*The problem*: Write the entries out again. Each one must match exactly.

*Source data*:
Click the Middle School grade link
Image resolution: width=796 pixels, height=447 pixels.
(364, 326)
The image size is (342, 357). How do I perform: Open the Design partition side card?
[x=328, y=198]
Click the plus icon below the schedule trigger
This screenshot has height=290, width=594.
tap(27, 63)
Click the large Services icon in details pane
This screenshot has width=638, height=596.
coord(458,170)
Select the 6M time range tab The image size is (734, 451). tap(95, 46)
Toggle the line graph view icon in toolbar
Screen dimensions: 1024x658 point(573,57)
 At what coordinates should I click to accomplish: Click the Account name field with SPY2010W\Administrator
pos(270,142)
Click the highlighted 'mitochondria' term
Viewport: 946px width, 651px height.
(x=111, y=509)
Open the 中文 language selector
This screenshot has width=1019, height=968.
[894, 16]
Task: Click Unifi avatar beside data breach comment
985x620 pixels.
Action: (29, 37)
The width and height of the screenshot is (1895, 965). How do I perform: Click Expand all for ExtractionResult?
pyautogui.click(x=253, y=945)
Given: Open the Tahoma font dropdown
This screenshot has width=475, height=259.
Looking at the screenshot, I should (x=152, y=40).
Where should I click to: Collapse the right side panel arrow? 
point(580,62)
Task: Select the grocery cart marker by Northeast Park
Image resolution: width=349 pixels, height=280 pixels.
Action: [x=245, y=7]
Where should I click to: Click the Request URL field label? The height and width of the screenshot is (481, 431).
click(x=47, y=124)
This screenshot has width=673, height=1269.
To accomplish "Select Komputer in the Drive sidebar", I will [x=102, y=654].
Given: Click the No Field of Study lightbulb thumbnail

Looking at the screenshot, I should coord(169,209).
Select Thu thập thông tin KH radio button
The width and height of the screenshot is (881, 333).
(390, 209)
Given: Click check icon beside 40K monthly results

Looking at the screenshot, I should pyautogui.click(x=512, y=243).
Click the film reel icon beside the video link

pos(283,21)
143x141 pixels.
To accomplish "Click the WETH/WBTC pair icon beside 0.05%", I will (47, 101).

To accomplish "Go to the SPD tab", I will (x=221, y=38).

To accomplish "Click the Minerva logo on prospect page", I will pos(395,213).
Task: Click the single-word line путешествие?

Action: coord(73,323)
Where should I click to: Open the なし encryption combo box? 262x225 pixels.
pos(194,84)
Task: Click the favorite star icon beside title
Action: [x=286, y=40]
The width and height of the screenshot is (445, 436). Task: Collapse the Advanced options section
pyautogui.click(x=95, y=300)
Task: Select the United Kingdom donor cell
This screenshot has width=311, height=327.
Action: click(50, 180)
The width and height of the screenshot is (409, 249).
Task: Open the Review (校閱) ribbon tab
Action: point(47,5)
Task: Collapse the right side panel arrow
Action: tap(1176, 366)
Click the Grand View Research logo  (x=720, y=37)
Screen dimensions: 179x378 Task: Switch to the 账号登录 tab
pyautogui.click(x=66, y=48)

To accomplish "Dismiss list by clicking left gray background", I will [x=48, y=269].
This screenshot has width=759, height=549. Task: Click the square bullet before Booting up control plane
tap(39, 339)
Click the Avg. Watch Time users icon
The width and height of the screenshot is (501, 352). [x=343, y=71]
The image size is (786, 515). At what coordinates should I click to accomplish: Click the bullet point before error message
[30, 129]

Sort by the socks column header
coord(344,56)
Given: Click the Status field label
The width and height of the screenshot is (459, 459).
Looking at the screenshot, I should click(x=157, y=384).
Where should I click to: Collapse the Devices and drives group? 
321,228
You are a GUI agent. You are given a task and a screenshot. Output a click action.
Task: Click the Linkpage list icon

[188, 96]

*Written answer*:
Click the Middle School grade link
Image resolution: width=796 pixels, height=447 pixels.
(364, 326)
The image size is (342, 357). How do I perform: Open the Design partition side card?
[x=328, y=198]
Click the plus icon below the schedule trigger
This screenshot has height=290, width=594.
tap(27, 63)
Click the large Services icon in details pane
This screenshot has width=638, height=596.
coord(458,170)
Select the 6M time range tab The image size is (734, 451). tap(95, 46)
Toggle the line graph view icon in toolbar
Screen dimensions: 1024x658 point(573,57)
 At what coordinates should I click to accomplish: Click the Account name field with SPY2010W\Administrator
pos(270,142)
Click the highlighted 'mitochondria' term
Viewport: 946px width, 651px height.
(x=111, y=509)
Open the 中文 language selector
This screenshot has width=1019, height=968.
[894, 16]
Task: Click Unifi avatar beside data breach comment
985x620 pixels.
Action: (29, 37)
The width and height of the screenshot is (1895, 965). How do I perform: Click Expand all for ExtractionResult?
pyautogui.click(x=253, y=945)
Given: Open the Tahoma font dropdown
This screenshot has width=475, height=259.
Looking at the screenshot, I should (x=152, y=40).
Where should I click to: Collapse the right side panel arrow? 
point(580,62)
Task: Select the grocery cart marker by Northeast Park
Image resolution: width=349 pixels, height=280 pixels.
Action: [x=245, y=7]
Where should I click to: Click the Request URL field label? The height and width of the screenshot is (481, 431).
click(x=47, y=124)
This screenshot has width=673, height=1269.
To accomplish "Select Komputer in the Drive sidebar", I will [x=102, y=654].
Given: Click the No Field of Study lightbulb thumbnail

Looking at the screenshot, I should coord(169,209).
Select Thu thập thông tin KH radio button
The width and height of the screenshot is (881, 333).
(390, 209)
Given: Click check icon beside 40K monthly results

Looking at the screenshot, I should pyautogui.click(x=512, y=243).
Click the film reel icon beside the video link

pos(283,21)
143x141 pixels.
To accomplish "Click the WETH/WBTC pair icon beside 0.05%", I will (47, 101).

To accomplish "Go to the SPD tab", I will (x=221, y=38).

To accomplish "Click the Minerva logo on prospect page", I will pos(395,213).
Task: Click the single-word line путешествие?

Action: coord(73,323)
Where should I click to: Open the なし encryption combo box? 262x225 pixels.
pos(194,84)
Task: Click the favorite star icon beside title
Action: [x=286, y=40]
The width and height of the screenshot is (445, 436). Task: Collapse the Advanced options section
pyautogui.click(x=95, y=300)
Task: Select the United Kingdom donor cell
This screenshot has width=311, height=327.
Action: click(50, 180)
The width and height of the screenshot is (409, 249).
Task: Open the Review (校閱) ribbon tab
Action: point(47,5)
Task: Collapse the right side panel arrow
Action: tap(1176, 366)
Click the Grand View Research logo  (x=720, y=37)
Screen dimensions: 179x378 Task: Switch to the 账号登录 tab
pyautogui.click(x=66, y=48)

To accomplish "Dismiss list by clicking left gray background", I will [x=48, y=269].
This screenshot has width=759, height=549. Task: Click the square bullet before Booting up control plane
tap(39, 339)
Click the Avg. Watch Time users icon
The width and height of the screenshot is (501, 352). [x=343, y=71]
The image size is (786, 515). At what coordinates should I click to accomplish: Click the bullet point before error message
[30, 129]

Sort by the socks column header
coord(344,56)
Given: Click the Status field label
The width and height of the screenshot is (459, 459).
Looking at the screenshot, I should click(x=157, y=384).
Where should I click to: Collapse the Devices and drives group? 
321,228
You are a GUI agent. You are given a task and a screenshot. Output a click action.
Task: Click the Linkpage list icon

[188, 96]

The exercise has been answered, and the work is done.